Data records:
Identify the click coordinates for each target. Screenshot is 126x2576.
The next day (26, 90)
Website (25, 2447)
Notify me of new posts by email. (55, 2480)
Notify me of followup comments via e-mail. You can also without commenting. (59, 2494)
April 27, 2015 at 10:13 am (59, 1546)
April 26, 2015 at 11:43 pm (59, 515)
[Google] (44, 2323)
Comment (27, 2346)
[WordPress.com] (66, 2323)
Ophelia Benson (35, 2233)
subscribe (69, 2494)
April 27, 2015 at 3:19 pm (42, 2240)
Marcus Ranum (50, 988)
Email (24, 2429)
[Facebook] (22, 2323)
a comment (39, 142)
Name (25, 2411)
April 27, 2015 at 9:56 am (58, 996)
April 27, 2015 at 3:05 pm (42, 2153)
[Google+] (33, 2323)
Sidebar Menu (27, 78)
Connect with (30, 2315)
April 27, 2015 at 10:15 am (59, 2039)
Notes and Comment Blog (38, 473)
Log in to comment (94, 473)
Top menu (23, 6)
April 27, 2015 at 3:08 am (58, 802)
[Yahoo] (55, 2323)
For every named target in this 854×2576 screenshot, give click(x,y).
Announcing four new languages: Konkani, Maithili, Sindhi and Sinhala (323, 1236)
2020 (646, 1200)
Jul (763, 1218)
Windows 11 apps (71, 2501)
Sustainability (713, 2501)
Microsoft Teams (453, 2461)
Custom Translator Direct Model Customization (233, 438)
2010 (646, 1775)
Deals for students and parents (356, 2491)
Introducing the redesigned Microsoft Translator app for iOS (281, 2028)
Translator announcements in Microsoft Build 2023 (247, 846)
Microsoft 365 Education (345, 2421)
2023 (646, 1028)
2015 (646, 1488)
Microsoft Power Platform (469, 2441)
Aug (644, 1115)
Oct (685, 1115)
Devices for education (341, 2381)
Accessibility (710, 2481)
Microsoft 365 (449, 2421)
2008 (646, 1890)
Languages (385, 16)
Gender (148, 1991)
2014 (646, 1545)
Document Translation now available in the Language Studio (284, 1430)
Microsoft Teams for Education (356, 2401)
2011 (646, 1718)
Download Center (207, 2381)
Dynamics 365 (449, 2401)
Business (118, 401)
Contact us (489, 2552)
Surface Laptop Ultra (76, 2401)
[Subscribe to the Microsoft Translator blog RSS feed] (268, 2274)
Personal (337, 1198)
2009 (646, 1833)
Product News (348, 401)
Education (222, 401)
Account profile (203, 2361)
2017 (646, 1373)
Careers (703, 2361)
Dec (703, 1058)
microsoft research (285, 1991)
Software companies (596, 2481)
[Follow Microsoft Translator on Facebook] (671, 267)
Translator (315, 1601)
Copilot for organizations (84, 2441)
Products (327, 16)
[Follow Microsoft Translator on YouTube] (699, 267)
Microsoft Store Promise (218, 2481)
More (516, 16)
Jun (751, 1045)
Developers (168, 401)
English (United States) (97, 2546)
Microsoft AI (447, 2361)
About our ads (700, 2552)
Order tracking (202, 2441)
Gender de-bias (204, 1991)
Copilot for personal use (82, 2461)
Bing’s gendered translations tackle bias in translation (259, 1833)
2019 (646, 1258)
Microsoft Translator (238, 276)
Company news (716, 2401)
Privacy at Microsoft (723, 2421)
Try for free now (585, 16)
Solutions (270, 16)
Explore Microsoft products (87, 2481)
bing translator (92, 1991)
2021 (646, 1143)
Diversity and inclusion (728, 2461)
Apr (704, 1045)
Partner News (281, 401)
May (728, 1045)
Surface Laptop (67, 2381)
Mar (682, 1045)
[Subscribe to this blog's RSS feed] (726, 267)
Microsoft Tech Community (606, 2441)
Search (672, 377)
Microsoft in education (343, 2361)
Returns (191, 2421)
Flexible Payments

What you have to do: Write the records out again. Each one must match exactly.

Answer section:
Identify the click coordinates for each target. Screenshot is 126x2576.
The next day (26, 90)
Website (25, 2447)
Notify me of new posts by email. (55, 2480)
Notify me of followup comments via e-mail. You can also without commenting. (59, 2494)
April 27, 2015 at 10:13 am (59, 1546)
April 26, 2015 at 11:43 pm (59, 515)
[Google] (44, 2323)
Comment (27, 2346)
[WordPress.com] (66, 2323)
Ophelia Benson (35, 2233)
subscribe (69, 2494)
April 27, 2015 at 3:19 pm (42, 2240)
Marcus Ranum (50, 988)
Email (24, 2429)
[Facebook] (22, 2323)
a comment (39, 142)
Name (25, 2411)
April 27, 2015 at 9:56 am (58, 996)
April 27, 2015 at 3:05 pm (42, 2153)
[Google+] (33, 2323)
Sidebar Menu (27, 78)
Connect with (30, 2315)
April 27, 2015 at 10:15 am (59, 2039)
Notes and Comment Blog (38, 473)
Log in to comment (94, 473)
Top menu (23, 6)
April 27, 2015 at 3:08 am (58, 802)
[Yahoo] (55, 2323)
For every named target in this 854×2576 screenshot, give click(x,y).
Announcing four new languages: Konkani, Maithili, Sindhi and Sinhala (323, 1236)
2020 (646, 1200)
Jul (763, 1218)
Windows 11 apps (71, 2501)
Sustainability (713, 2501)
Microsoft Teams (453, 2461)
Custom Translator Direct Model Customization (233, 438)
2010 (646, 1775)
Deals for students and parents (356, 2491)
Introducing the redesigned Microsoft Translator app for iOS (281, 2028)
Translator announcements in Microsoft Build 2023 (247, 846)
Microsoft 365 Education (345, 2421)
2023 (646, 1028)
2015 (646, 1488)
Microsoft Power Platform (469, 2441)
Aug (644, 1115)
Oct (685, 1115)
Devices for education (341, 2381)
Accessibility (710, 2481)
Microsoft 365 (449, 2421)
2008 (646, 1890)
Languages (385, 16)
Gender (148, 1991)
2014 (646, 1545)
Document Translation now available in the Language Studio (284, 1430)
Microsoft Teams for Education (356, 2401)
2011 (646, 1718)
Download Center (207, 2381)
Dynamics 365 (449, 2401)
Business (118, 401)
Contact us (489, 2552)
Surface Laptop Ultra (76, 2401)
[Subscribe to the Microsoft Translator blog RSS feed] (268, 2274)
Personal (337, 1198)
2009 (646, 1833)
Product News (348, 401)
Education (222, 401)
Account profile (203, 2361)
2017 (646, 1373)
Careers (703, 2361)
Dec (703, 1058)
microsoft research (285, 1991)
Software companies (596, 2481)
[Follow Microsoft Translator on Facebook] (671, 267)
Translator (315, 1601)
Copilot for organizations (84, 2441)
Products (327, 16)
[Follow Microsoft Translator on YouTube] (699, 267)
Microsoft Store Promise (218, 2481)
More (516, 16)
Jun (751, 1045)
Developers (168, 401)
English (United States) (97, 2546)
Microsoft AI (447, 2361)
About our ads (700, 2552)
Order tracking (202, 2441)
Gender de-bias (204, 1991)
Copilot for personal use (82, 2461)
Bing’s gendered translations tackle bias in translation (259, 1833)
2019 (646, 1258)
Microsoft Translator (238, 276)
Company news (716, 2401)
Privacy at Microsoft (723, 2421)
Try for free now (585, 16)
Solutions (270, 16)
Explore Microsoft products (87, 2481)
bing translator (92, 1991)
2021 (646, 1143)
Diversity and inclusion (728, 2461)
Apr (704, 1045)
Partner News (281, 401)
May (728, 1045)
Surface Laptop (67, 2381)
Mar (682, 1045)
[Subscribe to this blog's RSS feed] (726, 267)
Microsoft Tech Community (606, 2441)
Search (672, 377)
Microsoft in education (343, 2361)
Returns (191, 2421)
Flexible Payments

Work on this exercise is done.